Selectivity by precise coordination
The potassium channel structure shows a filter whose backbone carbonyl oxygens mimic the hydration shell of the favoured ion, so that ion is conducted while smaller ions, which the filter cannot coordinate as well, are excluded.
Stochastic single-channel gating
Patch-clamp recording shows that individual channels jump abruptly between discrete open and closed levels, so macroscopic currents are the statistical sum of many stochastic single-channel transitions.

Mechanisms

Gating couples a stimulus—membrane voltage acting on charged voltage sensors, ligand binding, or membrane tension—to a conformational change that opens or closes the conduction pathway, and because thermal energy drives these transitions they appear as random openings and closings of fixed amplitude.

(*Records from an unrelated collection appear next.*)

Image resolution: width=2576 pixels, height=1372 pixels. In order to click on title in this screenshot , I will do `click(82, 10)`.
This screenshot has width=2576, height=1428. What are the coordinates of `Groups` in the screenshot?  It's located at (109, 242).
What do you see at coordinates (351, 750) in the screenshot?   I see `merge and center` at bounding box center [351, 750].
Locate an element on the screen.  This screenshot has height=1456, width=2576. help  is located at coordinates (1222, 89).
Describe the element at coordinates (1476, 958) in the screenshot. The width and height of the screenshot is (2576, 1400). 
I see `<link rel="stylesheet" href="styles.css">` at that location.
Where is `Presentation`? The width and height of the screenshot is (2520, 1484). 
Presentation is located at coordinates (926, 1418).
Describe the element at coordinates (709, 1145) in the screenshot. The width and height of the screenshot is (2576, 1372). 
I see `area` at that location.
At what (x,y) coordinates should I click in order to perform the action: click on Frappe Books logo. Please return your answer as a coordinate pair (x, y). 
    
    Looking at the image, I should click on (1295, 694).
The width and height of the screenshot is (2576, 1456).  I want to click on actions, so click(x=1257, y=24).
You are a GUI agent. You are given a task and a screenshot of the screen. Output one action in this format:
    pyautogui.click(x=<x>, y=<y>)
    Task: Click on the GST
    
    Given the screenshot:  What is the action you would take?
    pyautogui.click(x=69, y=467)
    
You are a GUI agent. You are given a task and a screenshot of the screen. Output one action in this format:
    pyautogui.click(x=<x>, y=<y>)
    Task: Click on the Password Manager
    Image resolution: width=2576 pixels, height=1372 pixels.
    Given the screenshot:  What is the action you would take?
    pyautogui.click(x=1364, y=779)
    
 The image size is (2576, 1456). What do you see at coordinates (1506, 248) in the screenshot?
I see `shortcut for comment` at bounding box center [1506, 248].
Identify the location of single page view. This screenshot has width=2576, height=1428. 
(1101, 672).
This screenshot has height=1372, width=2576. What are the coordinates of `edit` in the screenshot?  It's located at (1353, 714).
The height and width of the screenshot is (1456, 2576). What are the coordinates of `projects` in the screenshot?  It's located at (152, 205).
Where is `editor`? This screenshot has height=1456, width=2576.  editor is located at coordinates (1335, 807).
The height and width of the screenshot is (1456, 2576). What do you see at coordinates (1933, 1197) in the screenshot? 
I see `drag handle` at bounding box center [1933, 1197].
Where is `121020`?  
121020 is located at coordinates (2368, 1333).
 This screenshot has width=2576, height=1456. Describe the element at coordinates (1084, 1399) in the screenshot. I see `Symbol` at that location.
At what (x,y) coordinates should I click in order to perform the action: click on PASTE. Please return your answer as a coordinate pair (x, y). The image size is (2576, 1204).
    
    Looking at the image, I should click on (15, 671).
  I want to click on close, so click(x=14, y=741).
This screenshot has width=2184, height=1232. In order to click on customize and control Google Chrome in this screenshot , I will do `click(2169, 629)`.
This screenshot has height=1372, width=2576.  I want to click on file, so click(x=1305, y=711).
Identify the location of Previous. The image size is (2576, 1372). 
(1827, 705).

Permeation through the open pore is fast because a selectivity filter replaces the ion's hydration shell with precisely placed coordinating atoms, lowering the energy barrier for the favoured ion while excluding others; the net flux is set by the electrochemical driving force across the membrane.

Clinical relevance

Mutations that alter gating or permeation cause channelopathies, and many drugs and toxins act by binding channels, so the mechanisms here are educational background for that pharmacology and pathophysiology rather than clinical advice.

History

Macroscopic conductances inferred by Hodgkin and Huxley were resolved into discrete events by Neher and Sakmann's patch-clamp recordings in the 1970s, and MacKinnon's atomic structures of the potassium channel in 1998 finally explained selectivity and conduction in structural terms.

Key figures

  • Bertil Hille
  • Erwin Neher
  • Bert Sakmann
  • Roderick MacKinnon

Related topics

Seminal works

  • doyle1998
  • neher1976

Frequently asked questions

What is the difference between gating and permeation?
Gating is whether the channel is open or closed; permeation is how ions flow when it is open. A channel must first gate open before any permeation can occur.
How can a channel tell potassium from sodium?
Its selectivity filter coordinates the larger potassium ion almost as well as water does, but cannot fit the smaller sodium ion as snugly, so potassium passes far more readily.